▶ What to produce:
Please reproduce the material word for word, from its start through the line containing "click(x=365, y=293)", with both ends included.

Word and element pointing entries
• • •

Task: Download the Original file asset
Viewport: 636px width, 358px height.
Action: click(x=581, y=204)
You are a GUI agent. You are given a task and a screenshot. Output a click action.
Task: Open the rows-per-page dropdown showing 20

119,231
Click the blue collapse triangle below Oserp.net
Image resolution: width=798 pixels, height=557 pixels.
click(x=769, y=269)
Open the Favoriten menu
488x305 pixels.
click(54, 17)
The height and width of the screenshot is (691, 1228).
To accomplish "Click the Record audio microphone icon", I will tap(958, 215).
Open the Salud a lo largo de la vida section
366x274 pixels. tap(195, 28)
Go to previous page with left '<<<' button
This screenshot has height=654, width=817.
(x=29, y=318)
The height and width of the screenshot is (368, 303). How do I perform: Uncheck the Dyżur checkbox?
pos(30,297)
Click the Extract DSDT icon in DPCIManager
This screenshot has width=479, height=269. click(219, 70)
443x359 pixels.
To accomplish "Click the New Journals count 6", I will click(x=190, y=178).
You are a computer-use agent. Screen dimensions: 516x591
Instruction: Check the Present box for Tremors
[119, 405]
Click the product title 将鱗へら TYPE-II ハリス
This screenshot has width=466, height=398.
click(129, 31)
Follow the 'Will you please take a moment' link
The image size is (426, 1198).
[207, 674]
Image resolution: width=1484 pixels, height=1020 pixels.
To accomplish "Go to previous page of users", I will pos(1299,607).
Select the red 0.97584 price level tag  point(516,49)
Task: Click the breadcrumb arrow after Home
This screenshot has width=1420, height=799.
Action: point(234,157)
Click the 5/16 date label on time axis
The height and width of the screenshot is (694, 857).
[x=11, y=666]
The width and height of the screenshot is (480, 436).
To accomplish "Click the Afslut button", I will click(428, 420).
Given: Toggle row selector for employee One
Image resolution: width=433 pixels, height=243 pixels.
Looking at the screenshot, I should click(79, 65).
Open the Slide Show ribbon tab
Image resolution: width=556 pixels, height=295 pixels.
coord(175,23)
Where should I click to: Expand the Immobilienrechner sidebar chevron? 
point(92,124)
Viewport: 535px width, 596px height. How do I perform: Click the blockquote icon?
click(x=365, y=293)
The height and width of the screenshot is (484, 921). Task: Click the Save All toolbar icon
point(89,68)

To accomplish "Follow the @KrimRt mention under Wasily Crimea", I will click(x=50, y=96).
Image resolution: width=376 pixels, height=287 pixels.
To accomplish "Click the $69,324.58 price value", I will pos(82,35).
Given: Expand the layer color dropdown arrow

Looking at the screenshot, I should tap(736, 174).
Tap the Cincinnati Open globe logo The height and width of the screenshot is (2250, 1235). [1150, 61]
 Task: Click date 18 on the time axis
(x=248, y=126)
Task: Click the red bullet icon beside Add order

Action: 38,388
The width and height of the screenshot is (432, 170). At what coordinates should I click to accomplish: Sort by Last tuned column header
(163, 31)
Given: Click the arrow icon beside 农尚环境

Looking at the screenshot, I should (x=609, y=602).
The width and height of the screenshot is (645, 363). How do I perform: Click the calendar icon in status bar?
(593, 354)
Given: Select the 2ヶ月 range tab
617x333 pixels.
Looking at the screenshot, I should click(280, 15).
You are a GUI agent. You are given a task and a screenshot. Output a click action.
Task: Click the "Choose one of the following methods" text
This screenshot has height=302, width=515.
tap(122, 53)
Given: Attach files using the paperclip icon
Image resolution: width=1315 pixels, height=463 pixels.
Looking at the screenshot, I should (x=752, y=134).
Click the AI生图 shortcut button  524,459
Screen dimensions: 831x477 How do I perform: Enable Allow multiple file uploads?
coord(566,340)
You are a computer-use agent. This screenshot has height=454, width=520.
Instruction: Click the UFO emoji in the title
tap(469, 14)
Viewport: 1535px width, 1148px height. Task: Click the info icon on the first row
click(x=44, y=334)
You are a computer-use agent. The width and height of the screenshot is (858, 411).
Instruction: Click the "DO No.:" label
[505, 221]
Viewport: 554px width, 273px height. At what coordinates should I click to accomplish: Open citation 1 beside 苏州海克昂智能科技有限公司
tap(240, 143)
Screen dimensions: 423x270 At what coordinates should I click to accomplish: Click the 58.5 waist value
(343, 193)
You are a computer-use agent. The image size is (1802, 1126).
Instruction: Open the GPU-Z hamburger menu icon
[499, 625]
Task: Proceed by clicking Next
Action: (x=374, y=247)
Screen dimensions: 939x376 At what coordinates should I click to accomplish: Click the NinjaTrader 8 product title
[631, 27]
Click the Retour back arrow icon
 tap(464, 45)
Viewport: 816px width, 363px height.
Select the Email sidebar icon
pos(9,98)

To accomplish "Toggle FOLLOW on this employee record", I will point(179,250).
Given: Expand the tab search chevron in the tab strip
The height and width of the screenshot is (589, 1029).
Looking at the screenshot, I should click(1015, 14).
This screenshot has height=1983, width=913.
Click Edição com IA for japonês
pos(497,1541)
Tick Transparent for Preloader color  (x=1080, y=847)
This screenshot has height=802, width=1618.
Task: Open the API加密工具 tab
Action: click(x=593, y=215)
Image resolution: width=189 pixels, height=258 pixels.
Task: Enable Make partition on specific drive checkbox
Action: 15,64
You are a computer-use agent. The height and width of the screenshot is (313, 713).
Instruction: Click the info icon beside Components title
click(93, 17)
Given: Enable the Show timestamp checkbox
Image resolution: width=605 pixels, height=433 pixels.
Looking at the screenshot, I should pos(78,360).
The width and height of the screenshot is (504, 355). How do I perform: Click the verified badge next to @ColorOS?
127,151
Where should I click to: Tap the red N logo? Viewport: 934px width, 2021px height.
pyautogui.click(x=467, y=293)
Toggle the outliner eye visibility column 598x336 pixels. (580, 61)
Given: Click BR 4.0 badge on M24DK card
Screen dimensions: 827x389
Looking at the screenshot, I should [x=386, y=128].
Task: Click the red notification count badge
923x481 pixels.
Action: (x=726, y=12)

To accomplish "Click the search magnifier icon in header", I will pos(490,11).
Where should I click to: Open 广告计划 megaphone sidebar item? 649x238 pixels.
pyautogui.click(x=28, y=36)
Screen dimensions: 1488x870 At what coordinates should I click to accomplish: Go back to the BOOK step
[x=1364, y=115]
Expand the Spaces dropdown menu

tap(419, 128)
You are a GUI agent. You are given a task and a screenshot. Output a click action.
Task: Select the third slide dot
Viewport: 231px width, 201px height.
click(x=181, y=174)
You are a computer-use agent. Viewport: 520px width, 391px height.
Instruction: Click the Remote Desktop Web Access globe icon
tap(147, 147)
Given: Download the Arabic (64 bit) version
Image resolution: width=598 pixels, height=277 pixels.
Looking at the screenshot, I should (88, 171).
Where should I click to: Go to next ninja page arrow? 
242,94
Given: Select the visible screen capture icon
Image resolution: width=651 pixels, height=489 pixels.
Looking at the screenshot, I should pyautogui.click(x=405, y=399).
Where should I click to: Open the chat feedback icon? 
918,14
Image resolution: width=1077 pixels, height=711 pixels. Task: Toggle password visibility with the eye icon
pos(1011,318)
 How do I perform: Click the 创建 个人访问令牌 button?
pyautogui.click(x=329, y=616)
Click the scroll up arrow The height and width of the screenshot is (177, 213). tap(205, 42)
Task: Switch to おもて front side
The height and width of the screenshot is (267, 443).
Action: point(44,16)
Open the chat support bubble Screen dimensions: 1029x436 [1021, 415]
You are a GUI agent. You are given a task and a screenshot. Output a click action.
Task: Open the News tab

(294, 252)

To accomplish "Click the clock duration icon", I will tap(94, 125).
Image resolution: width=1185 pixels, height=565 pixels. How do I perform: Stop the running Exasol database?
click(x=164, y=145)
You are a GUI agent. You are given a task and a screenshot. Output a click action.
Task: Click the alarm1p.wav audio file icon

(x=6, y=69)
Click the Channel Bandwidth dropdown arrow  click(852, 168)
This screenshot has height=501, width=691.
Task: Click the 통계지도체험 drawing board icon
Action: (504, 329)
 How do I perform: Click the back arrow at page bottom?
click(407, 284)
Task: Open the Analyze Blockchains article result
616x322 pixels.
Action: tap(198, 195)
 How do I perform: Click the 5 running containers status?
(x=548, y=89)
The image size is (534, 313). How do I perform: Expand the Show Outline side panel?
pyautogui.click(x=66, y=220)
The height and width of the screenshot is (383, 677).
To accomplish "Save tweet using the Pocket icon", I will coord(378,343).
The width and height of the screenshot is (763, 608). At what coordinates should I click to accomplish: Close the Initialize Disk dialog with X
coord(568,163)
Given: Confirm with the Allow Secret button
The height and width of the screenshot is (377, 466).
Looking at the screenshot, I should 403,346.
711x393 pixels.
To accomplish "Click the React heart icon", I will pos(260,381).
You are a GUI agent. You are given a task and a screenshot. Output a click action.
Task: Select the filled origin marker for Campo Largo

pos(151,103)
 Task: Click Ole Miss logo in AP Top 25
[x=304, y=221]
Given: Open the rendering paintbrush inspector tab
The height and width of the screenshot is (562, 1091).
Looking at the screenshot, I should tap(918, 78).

• • •

▶ Result of this task:
Task: Download the Original file asset
Viewport: 636px width, 358px height.
Action: click(x=581, y=204)
You are a GUI agent. You are given a task and a screenshot. Output a click action.
Task: Open the rows-per-page dropdown showing 20

119,231
Click the blue collapse triangle below Oserp.net
Image resolution: width=798 pixels, height=557 pixels.
click(x=769, y=269)
Open the Favoriten menu
488x305 pixels.
click(54, 17)
The height and width of the screenshot is (691, 1228).
To accomplish "Click the Record audio microphone icon", I will tap(958, 215).
Open the Salud a lo largo de la vida section
366x274 pixels. tap(195, 28)
Go to previous page with left '<<<' button
This screenshot has height=654, width=817.
(x=29, y=318)
The height and width of the screenshot is (368, 303). How do I perform: Uncheck the Dyżur checkbox?
pos(30,297)
Click the Extract DSDT icon in DPCIManager
This screenshot has width=479, height=269. click(219, 70)
443x359 pixels.
To accomplish "Click the New Journals count 6", I will click(x=190, y=178).
You are a computer-use agent. Screen dimensions: 516x591
Instruction: Check the Present box for Tremors
[119, 405]
Click the product title 将鱗へら TYPE-II ハリス
This screenshot has width=466, height=398.
click(129, 31)
Follow the 'Will you please take a moment' link
The image size is (426, 1198).
[207, 674]
Image resolution: width=1484 pixels, height=1020 pixels.
To accomplish "Go to previous page of users", I will pos(1299,607).
Select the red 0.97584 price level tag  point(516,49)
Task: Click the breadcrumb arrow after Home
This screenshot has width=1420, height=799.
Action: point(234,157)
Click the 5/16 date label on time axis
The height and width of the screenshot is (694, 857).
[x=11, y=666]
The width and height of the screenshot is (480, 436).
To accomplish "Click the Afslut button", I will click(428, 420).
Given: Toggle row selector for employee One
Image resolution: width=433 pixels, height=243 pixels.
Looking at the screenshot, I should click(79, 65).
Open the Slide Show ribbon tab
Image resolution: width=556 pixels, height=295 pixels.
coord(175,23)
Where should I click to: Expand the Immobilienrechner sidebar chevron? 
point(92,124)
Viewport: 535px width, 596px height. How do I perform: Click the blockquote icon?
click(x=365, y=293)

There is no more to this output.